Conjointement au danger sanitaire se pose la question de l’impact de cette nouvelle technologie sur l’environnement. La planète va déjà mal, inutile de le rappeler. Et pourtant cette question est souvent négligée par les défenseurs de la 5G. Pour anticiper les conséquences de cette technologie, il faudrait connaitre l’ampleur de son déploiement dans le monde, ce qui est actuellement impossible. Ce que l’on sait déjà par contre, c’est que cette nouvelle technologie nous incitera à jeter prématurément nos smartphones pour nous procurer des appareils compatibles, sollicitera davantage le réseau mobile et forcera les opérateurs à fabriquer de nouveaux équipements réseau. ‘Rien’ que ça, c’est déjà une catastrophe pour l’environnement.

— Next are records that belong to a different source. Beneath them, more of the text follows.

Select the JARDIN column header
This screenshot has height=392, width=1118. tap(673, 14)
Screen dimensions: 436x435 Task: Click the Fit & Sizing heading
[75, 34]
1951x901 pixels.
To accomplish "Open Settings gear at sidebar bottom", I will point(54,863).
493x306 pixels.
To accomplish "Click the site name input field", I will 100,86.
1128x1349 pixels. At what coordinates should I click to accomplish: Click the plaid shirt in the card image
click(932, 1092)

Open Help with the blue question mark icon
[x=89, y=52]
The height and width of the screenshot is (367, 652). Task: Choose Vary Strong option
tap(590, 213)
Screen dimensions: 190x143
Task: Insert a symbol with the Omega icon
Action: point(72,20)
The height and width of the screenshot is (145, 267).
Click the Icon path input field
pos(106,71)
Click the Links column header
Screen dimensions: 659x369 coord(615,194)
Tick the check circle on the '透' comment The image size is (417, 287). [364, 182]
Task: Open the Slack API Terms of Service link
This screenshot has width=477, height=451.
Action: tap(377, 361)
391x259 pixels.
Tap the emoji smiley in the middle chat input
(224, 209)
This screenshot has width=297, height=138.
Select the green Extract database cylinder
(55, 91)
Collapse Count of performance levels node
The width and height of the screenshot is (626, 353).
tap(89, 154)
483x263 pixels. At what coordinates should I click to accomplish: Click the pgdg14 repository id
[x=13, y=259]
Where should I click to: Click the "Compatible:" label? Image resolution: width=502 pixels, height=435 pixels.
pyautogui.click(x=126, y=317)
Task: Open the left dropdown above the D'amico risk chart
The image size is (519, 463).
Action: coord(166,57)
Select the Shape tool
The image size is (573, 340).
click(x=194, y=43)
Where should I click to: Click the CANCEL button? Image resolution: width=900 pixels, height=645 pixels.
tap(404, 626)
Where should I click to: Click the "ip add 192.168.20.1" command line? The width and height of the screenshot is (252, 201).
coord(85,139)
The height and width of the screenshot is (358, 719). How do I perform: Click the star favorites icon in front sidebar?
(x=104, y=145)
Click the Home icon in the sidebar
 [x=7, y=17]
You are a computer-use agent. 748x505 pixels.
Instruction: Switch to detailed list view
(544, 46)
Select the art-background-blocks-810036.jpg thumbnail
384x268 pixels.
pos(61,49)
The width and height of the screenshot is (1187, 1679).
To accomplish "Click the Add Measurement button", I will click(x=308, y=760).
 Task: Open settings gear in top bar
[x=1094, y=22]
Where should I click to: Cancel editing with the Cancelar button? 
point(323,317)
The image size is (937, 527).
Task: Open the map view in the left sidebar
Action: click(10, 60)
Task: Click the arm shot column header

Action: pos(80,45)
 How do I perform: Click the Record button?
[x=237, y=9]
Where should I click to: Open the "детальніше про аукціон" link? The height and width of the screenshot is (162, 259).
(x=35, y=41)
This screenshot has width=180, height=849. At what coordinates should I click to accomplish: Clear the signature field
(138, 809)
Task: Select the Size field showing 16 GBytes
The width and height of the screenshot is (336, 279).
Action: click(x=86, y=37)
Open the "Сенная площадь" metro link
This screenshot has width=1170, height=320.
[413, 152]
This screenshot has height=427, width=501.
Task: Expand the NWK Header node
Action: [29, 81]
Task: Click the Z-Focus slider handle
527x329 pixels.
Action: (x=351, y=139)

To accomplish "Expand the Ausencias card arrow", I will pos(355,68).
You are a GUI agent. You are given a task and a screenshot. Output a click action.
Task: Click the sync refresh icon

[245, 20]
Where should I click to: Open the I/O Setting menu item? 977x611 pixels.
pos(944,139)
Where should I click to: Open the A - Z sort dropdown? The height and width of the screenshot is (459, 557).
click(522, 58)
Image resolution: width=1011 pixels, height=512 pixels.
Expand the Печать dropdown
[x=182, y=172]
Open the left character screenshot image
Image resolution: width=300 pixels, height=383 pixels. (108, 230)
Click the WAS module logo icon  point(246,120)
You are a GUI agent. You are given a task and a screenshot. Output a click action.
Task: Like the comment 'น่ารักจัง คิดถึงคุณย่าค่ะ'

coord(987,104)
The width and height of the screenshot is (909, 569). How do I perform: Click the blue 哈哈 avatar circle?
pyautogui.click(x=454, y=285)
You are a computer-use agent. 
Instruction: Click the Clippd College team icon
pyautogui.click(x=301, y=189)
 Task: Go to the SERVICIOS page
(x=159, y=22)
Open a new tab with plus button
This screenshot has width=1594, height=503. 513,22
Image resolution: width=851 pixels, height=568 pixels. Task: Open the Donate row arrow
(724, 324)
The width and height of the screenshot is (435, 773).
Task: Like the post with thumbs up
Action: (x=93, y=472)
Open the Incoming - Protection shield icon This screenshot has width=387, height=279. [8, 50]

C’est en tout cas l’avis de l’astrophysicien français Aurélien Barrau, interrogé sur Canal + : ‘On va multiplier par trois la consommation des opérateurs en quelques années. On va également extraire de nombreux matériaux pour multiplier les relais, et on va devoir créer des milliards de nouveaux téléphones portables (…). Le coût est littéralement exorbitant. Il faudrait qu’on devienne sérieux et qu’on regarde la balance bénéfice/risque.’
4. Est-ce le bon moment?
La seule question à pouvoir vraiment trouver réponse. Non, le timing de cette annonce n’est pas idéal, dans un cas comme dans l’autre. Nous traversons une crise sanitaire sans précédent, lancer une technologie potentiellement dangereuse pour la santé à ce moment précis, ce n’est sans doute pas la chose la plus adroite. ‘À l’heure où nous voyons à quel point nous sommes faibles au regard de cette pandémie, il est inadmissible de profiter de ce temps de confinement pour nous imposer cette folie’, indique l’instigatrice de la pétition mentionnée ci-dessus. ‘Interpellant’, pour le député fédéral Ecolo Gilles Vanden Burre qui compte bien se saisir de la question devant le ministre des Télécoms, Philippe De Backer (Open VLD), déjà bien occupé à solutionner le manque de masques lié à la crise sanitaire.
La députée MR au parlement bruxellois Aurélie Czekaiski pense au contraire qu’il faudrait aller plus vite, notamment à Bruxelles, absente des zones de test de Proximus. Elle rappelle que ‘la norme bruxelloise est 2 fois plus basse qu’en Wallonie, 4 fois plus qu’en Flandre et 50 fois plus que les recommandations de l’OMS’.
Ce qui est certain, c’est que la polémique est lancée. Pro et anti-5G s’affrontent sur les réseaux sociaux. Le chroniqueur Marcel Sel indique lui que la Première ministre Wilmès croule maintenant sous les messages d’activistes anti-5G.
Mais si la 5G suscite autant de méfiance de la part des citoyens, c’est que le débat doit encore être nourri. Que ces questions doivent encore trouver des réponses et que la communication n’a pas été optimale. En ce sens, le déploiement de Proximus en pleine crise sanitaire n’est sans doute pas des mieux réussi.